How to taste wine – and stop being intimidated by what you gonna say…Posted: December 27, 2013
This post is the first in series where I share personal tips to better approach and enjoy the wine tasting experience. I was lucky enough – all my life – to be surrounded with amazing wines and passionate connoisseurs. I am from one of the oldest family from the very famous Bordeaux region, my husband is passionate about Burgundy wines, and through my career, I have worked with passionate Chefs, dedicated sommeliers and devoted winemakers around the world. I believe no-one should feel intimidated by wine. I share these tips allow anyone curious about wine culture to make confident choices, enchant her guests, and fully enjoy the beautiful work of skilled winemakers from around the world.
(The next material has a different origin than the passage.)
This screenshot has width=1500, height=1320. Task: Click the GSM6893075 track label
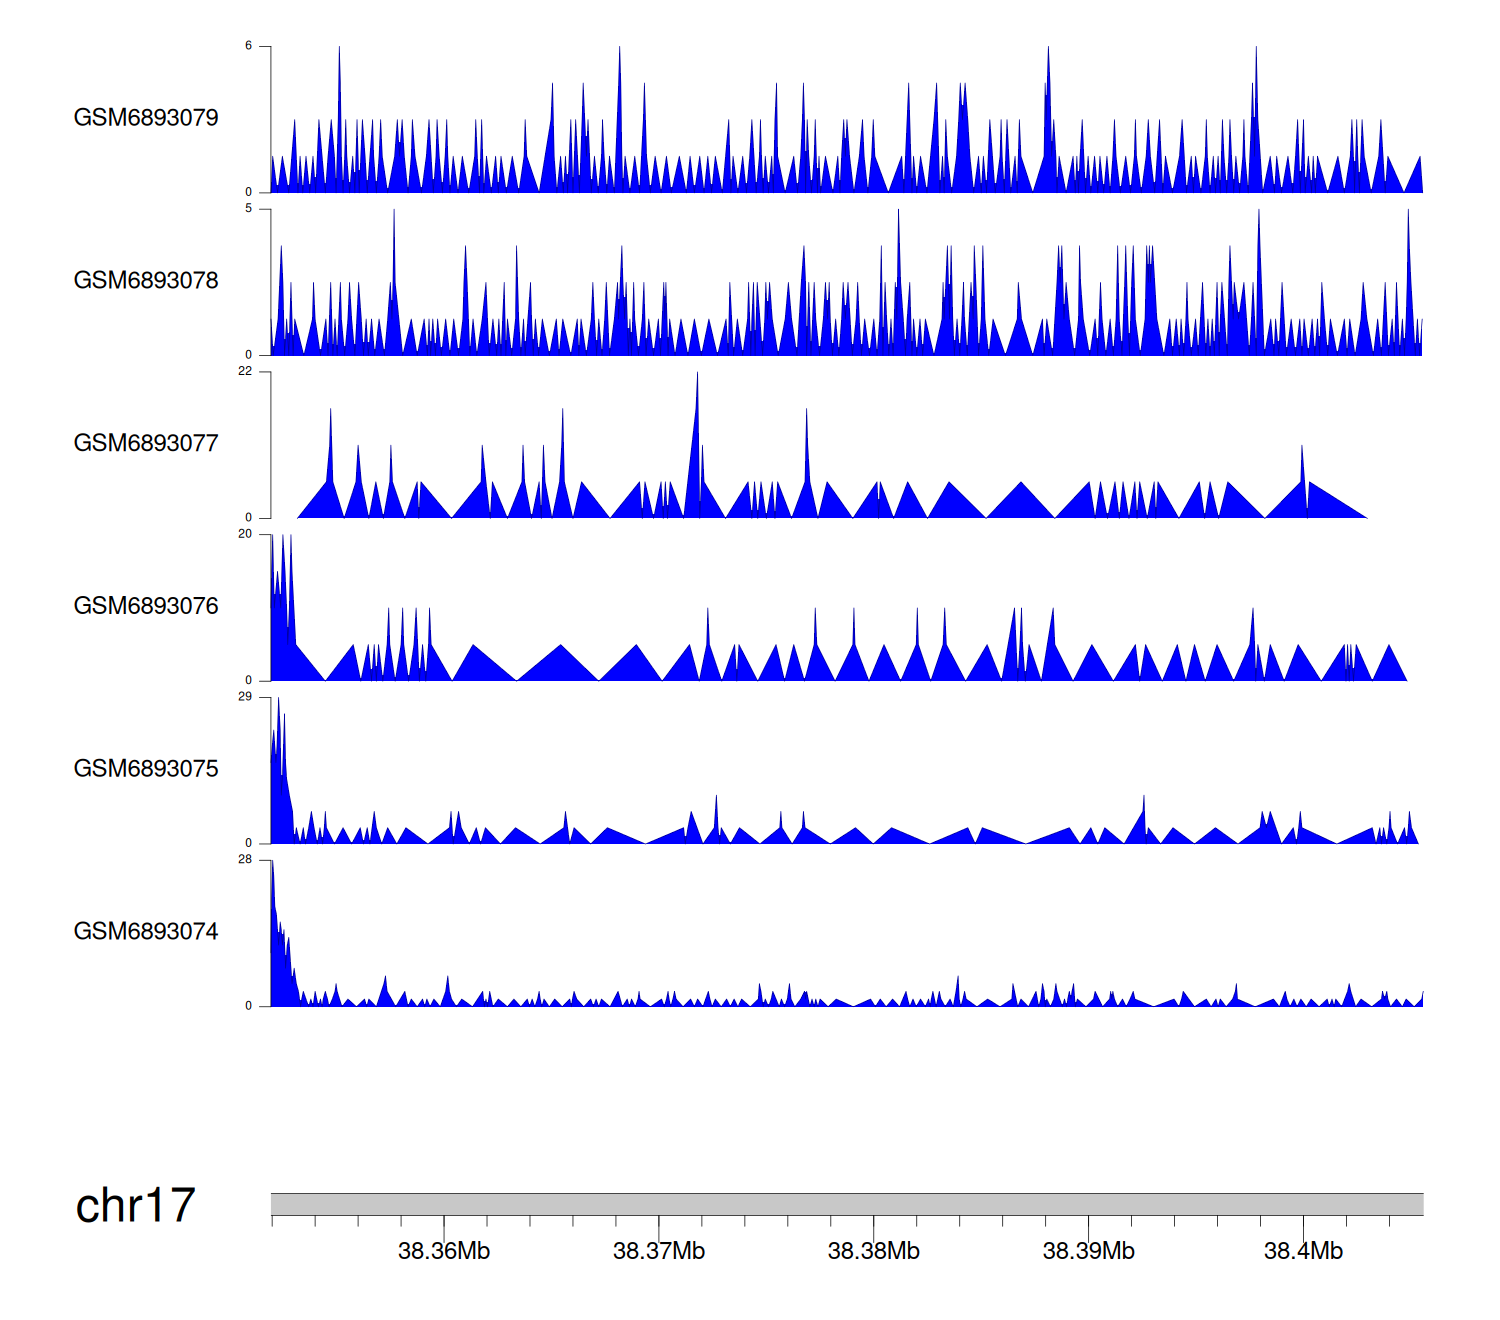coord(146,769)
Now the holiday season is gently rolling toward the end, I once again had the chance to share some wonderful vintages preciously saved, as well as some little treasures discovered at bargain price at the local wine shop. There are many great things about wine. One is that the more I taste wine (and I mean TASTE), and the less I drink. I also pay more attention to what I eat with it. Finally, I also pay attention to how I prepare for it… Today, I’ll focus on how (and why) to prepare yourself for tasting a vintage; and what to know when you taste several wines:
1/ How to prepare yourself:
Wine is an experienced through the senses of smell and taste, mostly – and sight as well. The best state of mind is to be welcoming. For your palate, this means not eating or drinking anything salted, sweet, sparkling… anything really that would alter or tweak your senses. Ideally, you should only have had still water in the hour before tasting wine.
2/ When tasting several vintage, know that:
- Start with red, finish with white: Because the acidity of the white wine potentially overwhelms your palate, therefore you organize the tasting to avoid saturation of the senses.
- When tasting several red, don’t hesitate to have a tiny piece of bread between 2 wines. Avoid salty crackers, you may substitute with unsalted plain crackers to fit your diet and taste requirements. The starch in the bread (or crackers) helps to capture the flavors. Therefore you have a better distinction of each wine, and you have a sense of starting fresh for each new glass.
- Rinse your mouth with a sip of water from time to time.
- Spitting is not cheating. It is just fine to spit wine, especially if you don’t like it! Less is more: Drink quality, not quantity…
Now you have few tips to start your journey as a wine connoisseur. Please share your feedback, questions, tips! Next post about wine, I’ll take your hand and drive you through my 4-step method to taste and describe a vintage…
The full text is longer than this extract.